Various manufacturing systems have developed over time, driven by product design, economics, and technology. This post will dive into the different approaches to manufacturing products, and which manufacturing systems are suitable for which purposes.
Manufacturing systems can refer to the top-level distinction between discrete and process manufacturing. Broadly, the former is assemblies of standardized parts, that could be disassembled later—things like cars and computers. The latter is a chemical transformation such as food and pharmaceuticals.
At the other end of the manufacturing systems spectrum are advanced methodologies like lean manufacturing, which aims to eliminate inefficiency in the process. Here, we'll focus on the mid-level definition: the different systems on which plant infrastructure is based, whether process or discrete.
All manufacturing falls under one of these five major manufacturing systems, running the gamut from bespoke products through mass manufacture to modern mass customization.
Custom manufacturing describes the production of bespoke products, made to order, usually by a skilled craftsperson. It is a relative rarity in modern society, usually reserved for high-end variants of common products. Tailored suits, handmade furniture, and wedding cakes are all good examples.
Intermittent manufacturing can also be thought of as batch production—limited runs of similar products, usually to fulfill specific orders. Although machinery is often utilized, intermittent manufacturers commonly rely on skilled workers able to switch between different products. Clothing is a large-scale example which is often produced intermittently responding to demand of particular designs.

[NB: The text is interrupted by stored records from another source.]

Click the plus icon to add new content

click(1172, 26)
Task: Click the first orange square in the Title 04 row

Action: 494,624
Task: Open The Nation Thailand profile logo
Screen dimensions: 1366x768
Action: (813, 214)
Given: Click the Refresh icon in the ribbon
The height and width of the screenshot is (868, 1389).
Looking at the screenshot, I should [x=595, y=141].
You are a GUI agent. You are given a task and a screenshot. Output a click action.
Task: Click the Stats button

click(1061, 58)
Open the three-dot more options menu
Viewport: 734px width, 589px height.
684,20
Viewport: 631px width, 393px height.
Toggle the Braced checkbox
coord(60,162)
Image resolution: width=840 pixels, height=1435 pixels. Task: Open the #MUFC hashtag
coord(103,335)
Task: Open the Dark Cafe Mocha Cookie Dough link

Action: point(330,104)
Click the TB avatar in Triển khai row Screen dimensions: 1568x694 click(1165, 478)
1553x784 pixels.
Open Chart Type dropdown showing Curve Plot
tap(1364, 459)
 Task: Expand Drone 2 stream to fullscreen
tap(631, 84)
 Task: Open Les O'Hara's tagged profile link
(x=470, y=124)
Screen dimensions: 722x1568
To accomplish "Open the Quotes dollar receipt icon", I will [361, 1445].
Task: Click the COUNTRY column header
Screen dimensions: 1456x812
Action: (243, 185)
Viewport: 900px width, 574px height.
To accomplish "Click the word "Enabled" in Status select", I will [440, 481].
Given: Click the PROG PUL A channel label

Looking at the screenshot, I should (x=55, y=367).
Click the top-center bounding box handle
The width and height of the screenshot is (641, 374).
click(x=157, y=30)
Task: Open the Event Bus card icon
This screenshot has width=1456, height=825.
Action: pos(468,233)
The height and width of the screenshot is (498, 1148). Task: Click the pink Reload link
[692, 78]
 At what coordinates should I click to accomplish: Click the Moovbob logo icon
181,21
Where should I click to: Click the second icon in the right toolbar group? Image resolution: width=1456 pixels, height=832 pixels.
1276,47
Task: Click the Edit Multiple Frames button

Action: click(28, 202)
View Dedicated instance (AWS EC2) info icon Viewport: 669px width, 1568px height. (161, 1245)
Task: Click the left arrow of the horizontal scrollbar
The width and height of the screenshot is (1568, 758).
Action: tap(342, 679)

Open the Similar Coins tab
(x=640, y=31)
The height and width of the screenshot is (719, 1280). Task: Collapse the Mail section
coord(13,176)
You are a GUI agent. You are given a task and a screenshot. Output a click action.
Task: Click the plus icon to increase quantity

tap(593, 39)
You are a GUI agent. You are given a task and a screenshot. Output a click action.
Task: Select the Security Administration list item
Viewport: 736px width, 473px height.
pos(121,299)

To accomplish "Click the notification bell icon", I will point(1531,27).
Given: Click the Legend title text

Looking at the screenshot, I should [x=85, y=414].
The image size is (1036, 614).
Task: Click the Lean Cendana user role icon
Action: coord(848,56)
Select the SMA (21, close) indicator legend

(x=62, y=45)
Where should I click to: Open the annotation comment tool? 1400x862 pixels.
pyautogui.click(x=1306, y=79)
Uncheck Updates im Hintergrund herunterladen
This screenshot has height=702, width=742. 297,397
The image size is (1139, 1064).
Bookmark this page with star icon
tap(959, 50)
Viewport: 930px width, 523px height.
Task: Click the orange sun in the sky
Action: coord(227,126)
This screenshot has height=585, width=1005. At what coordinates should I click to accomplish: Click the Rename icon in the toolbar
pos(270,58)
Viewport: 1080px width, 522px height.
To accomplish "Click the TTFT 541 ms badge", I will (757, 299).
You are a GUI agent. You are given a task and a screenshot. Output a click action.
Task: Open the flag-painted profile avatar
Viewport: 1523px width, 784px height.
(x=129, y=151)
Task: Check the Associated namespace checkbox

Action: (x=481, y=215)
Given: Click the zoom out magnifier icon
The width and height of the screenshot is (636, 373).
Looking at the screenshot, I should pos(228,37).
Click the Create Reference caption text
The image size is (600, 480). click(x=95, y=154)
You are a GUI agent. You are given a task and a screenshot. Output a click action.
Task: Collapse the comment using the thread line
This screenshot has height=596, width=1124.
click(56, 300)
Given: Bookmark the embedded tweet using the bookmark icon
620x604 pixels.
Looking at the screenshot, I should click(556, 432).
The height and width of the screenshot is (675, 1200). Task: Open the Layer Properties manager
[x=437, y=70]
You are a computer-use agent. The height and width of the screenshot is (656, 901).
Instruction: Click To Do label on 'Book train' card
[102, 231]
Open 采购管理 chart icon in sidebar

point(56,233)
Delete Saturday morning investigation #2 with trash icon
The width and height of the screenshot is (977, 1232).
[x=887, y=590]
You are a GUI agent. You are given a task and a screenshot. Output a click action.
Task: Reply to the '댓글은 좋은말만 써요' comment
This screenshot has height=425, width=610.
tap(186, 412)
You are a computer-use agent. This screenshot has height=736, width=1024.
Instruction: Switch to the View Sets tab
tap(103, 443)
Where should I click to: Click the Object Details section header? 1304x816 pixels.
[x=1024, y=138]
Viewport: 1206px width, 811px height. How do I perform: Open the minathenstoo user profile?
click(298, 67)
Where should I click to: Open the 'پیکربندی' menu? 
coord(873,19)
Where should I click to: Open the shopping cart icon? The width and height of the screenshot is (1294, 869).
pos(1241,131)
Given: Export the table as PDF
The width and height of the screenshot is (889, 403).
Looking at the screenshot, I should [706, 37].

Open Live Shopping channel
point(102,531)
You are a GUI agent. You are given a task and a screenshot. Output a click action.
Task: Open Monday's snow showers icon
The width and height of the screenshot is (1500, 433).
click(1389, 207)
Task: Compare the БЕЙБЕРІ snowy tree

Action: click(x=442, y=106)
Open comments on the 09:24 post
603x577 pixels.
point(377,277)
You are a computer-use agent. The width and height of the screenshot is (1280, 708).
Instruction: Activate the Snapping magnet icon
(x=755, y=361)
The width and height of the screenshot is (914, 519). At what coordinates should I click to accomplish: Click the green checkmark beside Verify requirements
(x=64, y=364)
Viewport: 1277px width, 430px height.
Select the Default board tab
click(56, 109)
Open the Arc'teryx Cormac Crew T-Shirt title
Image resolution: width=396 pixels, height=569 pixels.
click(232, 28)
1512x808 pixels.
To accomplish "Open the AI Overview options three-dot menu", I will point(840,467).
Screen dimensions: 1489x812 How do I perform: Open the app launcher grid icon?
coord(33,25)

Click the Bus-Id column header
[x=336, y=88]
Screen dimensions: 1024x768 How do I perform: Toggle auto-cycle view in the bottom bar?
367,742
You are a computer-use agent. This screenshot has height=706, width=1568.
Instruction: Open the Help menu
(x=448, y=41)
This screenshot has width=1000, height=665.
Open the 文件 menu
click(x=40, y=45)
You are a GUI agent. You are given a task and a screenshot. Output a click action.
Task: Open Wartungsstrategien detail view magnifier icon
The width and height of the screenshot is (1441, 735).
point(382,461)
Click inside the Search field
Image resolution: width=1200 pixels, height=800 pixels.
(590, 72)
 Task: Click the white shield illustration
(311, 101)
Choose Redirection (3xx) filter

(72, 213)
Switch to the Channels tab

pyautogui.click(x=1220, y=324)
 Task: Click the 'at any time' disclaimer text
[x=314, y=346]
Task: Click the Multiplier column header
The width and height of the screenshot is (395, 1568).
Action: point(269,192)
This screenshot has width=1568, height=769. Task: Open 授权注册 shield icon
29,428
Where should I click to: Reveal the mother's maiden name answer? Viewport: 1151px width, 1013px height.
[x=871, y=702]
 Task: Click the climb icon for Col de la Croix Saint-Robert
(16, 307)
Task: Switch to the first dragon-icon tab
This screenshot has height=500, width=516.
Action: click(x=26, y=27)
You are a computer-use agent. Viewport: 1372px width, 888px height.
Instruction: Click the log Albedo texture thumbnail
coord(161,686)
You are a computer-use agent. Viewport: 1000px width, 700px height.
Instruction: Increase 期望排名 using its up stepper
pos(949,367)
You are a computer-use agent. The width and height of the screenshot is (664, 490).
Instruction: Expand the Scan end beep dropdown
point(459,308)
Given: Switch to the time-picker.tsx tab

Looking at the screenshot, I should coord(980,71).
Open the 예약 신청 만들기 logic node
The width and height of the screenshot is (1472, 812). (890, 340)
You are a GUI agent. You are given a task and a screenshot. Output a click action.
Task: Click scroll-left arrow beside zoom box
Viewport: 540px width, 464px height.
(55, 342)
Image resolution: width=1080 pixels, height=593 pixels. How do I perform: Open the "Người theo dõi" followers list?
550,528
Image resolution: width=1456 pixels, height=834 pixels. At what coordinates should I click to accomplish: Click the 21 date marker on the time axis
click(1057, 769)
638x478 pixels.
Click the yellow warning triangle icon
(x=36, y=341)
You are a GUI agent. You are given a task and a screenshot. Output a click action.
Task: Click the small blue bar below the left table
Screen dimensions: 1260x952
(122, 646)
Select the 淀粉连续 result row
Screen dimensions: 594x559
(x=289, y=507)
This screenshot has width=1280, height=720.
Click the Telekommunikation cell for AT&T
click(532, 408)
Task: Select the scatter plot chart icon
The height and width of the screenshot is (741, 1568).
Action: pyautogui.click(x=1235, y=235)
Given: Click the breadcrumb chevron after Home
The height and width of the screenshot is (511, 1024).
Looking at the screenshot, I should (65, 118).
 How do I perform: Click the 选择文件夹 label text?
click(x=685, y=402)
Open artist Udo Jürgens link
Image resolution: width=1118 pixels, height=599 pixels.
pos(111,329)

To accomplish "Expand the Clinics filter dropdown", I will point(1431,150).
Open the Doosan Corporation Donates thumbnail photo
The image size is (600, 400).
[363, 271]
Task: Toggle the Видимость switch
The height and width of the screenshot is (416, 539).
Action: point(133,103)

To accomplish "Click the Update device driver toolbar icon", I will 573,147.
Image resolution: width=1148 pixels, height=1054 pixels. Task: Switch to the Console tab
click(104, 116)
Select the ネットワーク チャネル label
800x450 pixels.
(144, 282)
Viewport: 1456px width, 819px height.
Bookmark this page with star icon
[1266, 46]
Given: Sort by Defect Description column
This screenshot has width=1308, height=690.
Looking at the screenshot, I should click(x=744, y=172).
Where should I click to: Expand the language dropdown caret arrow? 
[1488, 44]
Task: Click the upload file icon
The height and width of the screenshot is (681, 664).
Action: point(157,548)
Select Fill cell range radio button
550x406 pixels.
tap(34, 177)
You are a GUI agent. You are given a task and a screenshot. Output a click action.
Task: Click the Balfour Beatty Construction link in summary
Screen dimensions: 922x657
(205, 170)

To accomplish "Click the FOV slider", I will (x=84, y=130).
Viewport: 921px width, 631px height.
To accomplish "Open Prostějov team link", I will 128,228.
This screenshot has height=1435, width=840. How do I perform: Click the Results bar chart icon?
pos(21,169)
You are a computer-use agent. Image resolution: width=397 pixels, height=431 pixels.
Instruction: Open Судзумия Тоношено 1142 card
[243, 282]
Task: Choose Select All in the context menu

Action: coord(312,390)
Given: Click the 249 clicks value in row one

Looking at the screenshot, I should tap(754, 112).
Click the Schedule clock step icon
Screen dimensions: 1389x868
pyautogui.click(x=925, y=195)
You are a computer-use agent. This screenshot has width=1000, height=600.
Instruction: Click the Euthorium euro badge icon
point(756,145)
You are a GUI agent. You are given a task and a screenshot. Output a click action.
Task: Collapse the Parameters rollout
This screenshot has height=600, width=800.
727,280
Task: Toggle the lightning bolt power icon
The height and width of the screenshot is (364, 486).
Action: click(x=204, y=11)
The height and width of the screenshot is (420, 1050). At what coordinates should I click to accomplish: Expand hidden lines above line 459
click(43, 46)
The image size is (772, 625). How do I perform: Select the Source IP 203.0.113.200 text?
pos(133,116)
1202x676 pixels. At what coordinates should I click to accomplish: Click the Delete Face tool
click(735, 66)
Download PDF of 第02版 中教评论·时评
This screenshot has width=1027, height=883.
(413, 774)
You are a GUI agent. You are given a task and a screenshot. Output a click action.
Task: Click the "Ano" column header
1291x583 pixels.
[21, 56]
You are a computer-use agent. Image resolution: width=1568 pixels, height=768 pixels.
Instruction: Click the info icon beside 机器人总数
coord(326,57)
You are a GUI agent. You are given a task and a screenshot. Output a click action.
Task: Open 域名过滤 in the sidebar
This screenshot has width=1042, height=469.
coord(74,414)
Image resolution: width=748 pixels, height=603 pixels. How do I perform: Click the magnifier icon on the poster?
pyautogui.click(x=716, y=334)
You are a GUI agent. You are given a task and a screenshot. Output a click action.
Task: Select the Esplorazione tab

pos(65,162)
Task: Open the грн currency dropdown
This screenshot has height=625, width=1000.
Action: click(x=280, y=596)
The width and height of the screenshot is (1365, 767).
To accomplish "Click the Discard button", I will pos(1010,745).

Otherwise known simply as ‘mass manufacture’, continuous manufacturing is what laypeople tend to think of as manufacturing. Production lines are set to produce the same product, often 24 hours a day, continuously, with the expectation that demand will meet supply. Continuous manufacturing commonly applies the assembly line methodology. The economies of scale make the cost-per-unit as low as possible, making continuous manufacturing incredibly efficient—but only if the quantities can justify the inflexibility.
Flexible manufacturing fulfills the same batch quantities as intermittent manufacturing, but with less reliance on skilled labor. Instead, high levels of robotics and automation enable machines to rapidly re-calibrate between different products and lines. Due to the speed of changeover, flexible manufacturing is sometimes referred to as ‘agile manufacturing.’ The system requires high levels of initial capital investment, and expansive pre-planning, but can offer a more favorable cost-per-unit—with even greater flexibility—than intermittent manufacturing once the plant is running.
Mass customization delivers individually customized products on a mass scale and production lines may be designed to accommodate simple customization. However, the convergence of digital design and manufacturing may allow customers to design highly complex customizations themselves that are automatically relayed to automated production lines, capable of adapting with no changeover time. As customers increasingly expect personalization—and the technology becomes more capable—mass customization is rapidly becoming the preferred method of production in many sectors.
Mass customization is enabled by digital manufacturing technology and techniques. Product lifecycle management (PLM) software unifies design and engineering data, which can be translated into user interfaces for customer customization. This information can then be fed to automated production lines.
Even static production environments—such as those intended for continuous production—can make use of digital manufacturing techniques. The efficiency gains made possible by real-time condition monitoring and advanced machine learning analytics can make batch runs and some level of customization economic even on inflexible production lines. As mass customization becomes more entrenched in the sector, such adaptability—seamlessly transitioning between manufacturing systems—will become increasingly necessary to compete.